L'époque des traités inter-gouvernementaux doit prendre fin. Le débat européen ne doit plus être confisqué par des personnalités gouvernementales présentes au Conseil Européen et défendant, par définition, des intérêts nationaux, au détriment des représentants élus du Parlement Européen.
1. Nous devons nous tourner vers des débats parlementaires européens pour mieux saisir les sujets, un par un, et non dans un bloc incompréhensible sous forme de traité inter-gouvernemental ou décision du Conseil Européen / Conseil de l'UE - Conseil des Ministres / Mise en application de la Commission. Cette initiative doit démarrer à l'occasion de la campagne électorale européenne de 2009 et se poursuivre par la suite par le biais de tous les partis européens.
2. Les Partis européens doivent devenir la pierre angulaire de notre débat européen, en mettant l'accent sur la démocratie représentative, plutôt que laisser les doutes et les approximations s'installer dans les débats nationaux par la voie de personnalités non représentatives (ATTAC, Rupert Murdoch, Declan Ganley) qui insistent sur des aspects du débat national qui ne sont pas extrapolables; les parlementaires européens doivent monter au créneau, si besoin contre les élus nationaux qui usent et abusent des formules de technocratie, alors que ce sont le plus souvent les élus nationaux qui décident de la direction de l'UE au sein du Conseil.
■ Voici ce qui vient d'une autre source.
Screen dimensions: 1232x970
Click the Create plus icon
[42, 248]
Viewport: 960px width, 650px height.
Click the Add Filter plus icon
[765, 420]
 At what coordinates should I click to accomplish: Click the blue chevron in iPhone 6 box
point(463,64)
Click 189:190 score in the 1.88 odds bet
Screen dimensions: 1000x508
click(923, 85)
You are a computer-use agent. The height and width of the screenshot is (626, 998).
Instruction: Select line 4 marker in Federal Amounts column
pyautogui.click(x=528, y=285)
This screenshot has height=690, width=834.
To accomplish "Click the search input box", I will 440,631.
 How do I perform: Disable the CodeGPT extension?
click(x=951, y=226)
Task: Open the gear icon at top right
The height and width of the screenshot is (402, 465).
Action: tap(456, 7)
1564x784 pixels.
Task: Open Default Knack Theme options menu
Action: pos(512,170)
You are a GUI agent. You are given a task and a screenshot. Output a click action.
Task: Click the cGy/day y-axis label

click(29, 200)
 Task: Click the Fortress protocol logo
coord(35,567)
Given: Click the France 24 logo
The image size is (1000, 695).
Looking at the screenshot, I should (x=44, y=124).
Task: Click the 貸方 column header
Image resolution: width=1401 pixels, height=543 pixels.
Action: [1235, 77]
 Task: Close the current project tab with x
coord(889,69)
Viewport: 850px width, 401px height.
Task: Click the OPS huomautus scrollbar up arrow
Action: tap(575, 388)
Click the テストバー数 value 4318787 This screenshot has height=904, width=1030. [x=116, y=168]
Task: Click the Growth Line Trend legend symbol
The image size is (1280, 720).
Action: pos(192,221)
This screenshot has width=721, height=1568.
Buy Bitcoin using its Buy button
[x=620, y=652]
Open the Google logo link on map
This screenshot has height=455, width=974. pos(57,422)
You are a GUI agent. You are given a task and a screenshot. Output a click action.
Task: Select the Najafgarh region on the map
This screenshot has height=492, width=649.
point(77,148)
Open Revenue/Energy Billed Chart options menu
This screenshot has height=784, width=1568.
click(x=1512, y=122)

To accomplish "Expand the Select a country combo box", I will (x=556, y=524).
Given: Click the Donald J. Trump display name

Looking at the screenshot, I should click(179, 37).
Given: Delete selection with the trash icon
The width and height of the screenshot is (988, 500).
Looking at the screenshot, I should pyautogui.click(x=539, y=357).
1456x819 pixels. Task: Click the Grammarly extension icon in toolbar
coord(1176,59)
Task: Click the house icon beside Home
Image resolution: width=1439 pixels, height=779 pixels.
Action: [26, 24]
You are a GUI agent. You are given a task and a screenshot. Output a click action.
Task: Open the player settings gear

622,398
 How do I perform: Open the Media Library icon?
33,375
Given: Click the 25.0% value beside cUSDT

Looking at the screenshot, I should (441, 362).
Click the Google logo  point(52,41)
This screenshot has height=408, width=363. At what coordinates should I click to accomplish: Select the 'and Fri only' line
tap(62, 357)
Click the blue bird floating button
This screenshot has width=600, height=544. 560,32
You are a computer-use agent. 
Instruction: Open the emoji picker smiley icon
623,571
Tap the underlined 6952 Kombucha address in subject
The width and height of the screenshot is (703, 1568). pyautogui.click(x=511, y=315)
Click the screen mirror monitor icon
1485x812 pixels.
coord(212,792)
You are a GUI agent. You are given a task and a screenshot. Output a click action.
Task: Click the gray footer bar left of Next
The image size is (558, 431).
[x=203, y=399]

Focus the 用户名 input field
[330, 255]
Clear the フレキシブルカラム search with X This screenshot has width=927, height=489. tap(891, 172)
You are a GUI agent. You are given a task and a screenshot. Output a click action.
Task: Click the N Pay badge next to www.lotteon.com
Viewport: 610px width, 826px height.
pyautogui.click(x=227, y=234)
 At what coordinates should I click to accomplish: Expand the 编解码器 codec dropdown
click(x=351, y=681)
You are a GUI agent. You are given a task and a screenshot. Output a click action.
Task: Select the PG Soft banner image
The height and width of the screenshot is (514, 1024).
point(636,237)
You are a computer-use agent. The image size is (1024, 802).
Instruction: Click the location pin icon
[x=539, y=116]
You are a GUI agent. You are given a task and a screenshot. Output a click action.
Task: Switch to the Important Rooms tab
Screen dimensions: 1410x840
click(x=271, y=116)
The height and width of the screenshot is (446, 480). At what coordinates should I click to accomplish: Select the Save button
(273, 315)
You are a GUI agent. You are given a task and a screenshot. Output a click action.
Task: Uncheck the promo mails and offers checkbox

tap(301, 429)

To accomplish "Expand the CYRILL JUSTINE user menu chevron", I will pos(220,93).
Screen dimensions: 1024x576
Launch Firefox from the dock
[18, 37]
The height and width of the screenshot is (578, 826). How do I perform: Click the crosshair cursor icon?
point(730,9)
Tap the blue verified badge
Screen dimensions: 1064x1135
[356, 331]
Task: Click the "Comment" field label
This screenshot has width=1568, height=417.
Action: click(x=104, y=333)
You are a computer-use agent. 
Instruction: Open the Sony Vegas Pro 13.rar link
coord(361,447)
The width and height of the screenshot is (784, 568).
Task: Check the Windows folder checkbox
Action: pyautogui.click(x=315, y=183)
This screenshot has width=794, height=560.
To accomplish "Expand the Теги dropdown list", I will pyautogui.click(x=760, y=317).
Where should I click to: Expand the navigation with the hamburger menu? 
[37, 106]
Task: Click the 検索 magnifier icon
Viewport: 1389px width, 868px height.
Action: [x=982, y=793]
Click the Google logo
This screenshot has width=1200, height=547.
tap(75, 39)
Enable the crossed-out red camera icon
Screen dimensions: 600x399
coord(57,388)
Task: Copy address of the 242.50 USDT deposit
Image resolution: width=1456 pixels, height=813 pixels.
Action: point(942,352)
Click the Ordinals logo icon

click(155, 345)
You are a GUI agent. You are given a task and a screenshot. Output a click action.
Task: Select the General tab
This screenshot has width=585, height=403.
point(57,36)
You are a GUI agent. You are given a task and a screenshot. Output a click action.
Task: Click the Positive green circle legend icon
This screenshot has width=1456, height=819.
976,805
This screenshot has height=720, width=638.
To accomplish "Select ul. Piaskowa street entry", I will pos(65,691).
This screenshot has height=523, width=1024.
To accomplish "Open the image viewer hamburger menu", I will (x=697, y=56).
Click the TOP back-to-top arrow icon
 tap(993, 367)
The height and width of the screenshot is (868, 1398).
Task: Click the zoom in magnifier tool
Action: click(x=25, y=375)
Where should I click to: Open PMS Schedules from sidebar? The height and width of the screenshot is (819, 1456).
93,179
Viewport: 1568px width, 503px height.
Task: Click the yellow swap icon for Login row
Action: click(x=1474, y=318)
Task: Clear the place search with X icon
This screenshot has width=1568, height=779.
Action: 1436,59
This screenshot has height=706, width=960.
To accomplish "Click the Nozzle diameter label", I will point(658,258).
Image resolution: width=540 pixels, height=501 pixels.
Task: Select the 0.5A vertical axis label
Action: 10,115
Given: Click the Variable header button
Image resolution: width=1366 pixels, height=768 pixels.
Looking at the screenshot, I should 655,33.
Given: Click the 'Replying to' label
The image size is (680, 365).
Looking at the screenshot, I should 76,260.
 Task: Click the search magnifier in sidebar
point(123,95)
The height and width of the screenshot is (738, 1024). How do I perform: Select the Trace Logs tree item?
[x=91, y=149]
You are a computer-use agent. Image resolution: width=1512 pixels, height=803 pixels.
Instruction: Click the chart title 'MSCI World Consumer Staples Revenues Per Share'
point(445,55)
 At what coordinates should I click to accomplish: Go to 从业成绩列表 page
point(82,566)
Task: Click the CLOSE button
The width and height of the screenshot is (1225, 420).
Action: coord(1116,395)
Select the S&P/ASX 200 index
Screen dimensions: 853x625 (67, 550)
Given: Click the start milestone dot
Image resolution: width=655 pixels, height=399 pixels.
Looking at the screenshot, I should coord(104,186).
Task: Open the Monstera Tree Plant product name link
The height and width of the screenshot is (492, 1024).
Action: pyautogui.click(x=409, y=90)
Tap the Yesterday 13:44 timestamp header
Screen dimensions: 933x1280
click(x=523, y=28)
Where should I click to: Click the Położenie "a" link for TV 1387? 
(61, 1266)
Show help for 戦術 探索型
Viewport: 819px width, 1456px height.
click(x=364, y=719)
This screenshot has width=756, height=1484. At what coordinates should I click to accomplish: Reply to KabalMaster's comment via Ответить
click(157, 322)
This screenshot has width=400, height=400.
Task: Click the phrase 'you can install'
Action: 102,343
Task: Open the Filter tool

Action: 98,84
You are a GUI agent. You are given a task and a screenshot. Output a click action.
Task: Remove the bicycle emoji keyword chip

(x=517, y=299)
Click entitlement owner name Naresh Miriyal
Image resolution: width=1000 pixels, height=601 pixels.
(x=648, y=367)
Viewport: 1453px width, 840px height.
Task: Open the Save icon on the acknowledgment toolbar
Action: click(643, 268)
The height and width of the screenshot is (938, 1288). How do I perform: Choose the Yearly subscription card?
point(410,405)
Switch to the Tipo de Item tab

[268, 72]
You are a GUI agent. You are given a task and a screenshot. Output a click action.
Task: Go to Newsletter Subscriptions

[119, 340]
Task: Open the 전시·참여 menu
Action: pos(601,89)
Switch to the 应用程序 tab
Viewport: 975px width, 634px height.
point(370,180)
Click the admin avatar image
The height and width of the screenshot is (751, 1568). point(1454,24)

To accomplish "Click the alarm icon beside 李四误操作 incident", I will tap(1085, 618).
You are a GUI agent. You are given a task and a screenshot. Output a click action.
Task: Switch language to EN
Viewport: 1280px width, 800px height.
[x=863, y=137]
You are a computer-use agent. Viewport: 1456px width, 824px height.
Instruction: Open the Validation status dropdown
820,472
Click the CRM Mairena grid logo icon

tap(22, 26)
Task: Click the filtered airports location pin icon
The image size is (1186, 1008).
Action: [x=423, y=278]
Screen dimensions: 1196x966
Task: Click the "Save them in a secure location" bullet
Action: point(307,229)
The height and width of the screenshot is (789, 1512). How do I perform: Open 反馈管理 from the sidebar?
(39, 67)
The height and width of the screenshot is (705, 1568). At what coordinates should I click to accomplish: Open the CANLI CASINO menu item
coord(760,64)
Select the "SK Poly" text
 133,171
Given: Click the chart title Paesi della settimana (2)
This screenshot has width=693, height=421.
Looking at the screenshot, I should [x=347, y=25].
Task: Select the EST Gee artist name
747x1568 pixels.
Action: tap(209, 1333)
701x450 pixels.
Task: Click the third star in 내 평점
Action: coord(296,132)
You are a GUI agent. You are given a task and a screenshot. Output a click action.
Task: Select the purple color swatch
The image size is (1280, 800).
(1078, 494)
3. Les réformes institutionnelles doivent être le fruit d'accords inter-institutionnels européens (dont les deux chambres représentatives que sont le Parlement et le Conseil) avec un débat fort au Parlement Européen et non de votes référendaires sur lesquels le public est encore trop mal informé. Lorsque nous atteindrons le stade où le public souhaite s'approprier du débat institutionnel européen (cf. fédéralisme vs. souverainisme) alors il sera temps de revenir aux référendums - mais paneuropéens et non nationaux (avec des minorités de blocages aberrantes à l'échelle du continent; des débats européens liés aux débats politiques nationaux / locaux). Que ceux qui sont contre ce principe fassent des listes aux prochaines élections dans les 27 pays sur une plateforme institutionnelle cohérente.
4. Il est temps de se réapproprier la formule fédéraliste en mettantl'accent sur la subsidiarité et l'application de la subsidiarité par la Cour de Justice Européenne et les cours nationales, plutôt que laisser l'impression se généraliser d'une Europe qui se mêle de tout sans limitations, qui ne peut être limitée dans ses prérogatives qu'à l'occasion des référendums; alors que c'est exactement l'inverse.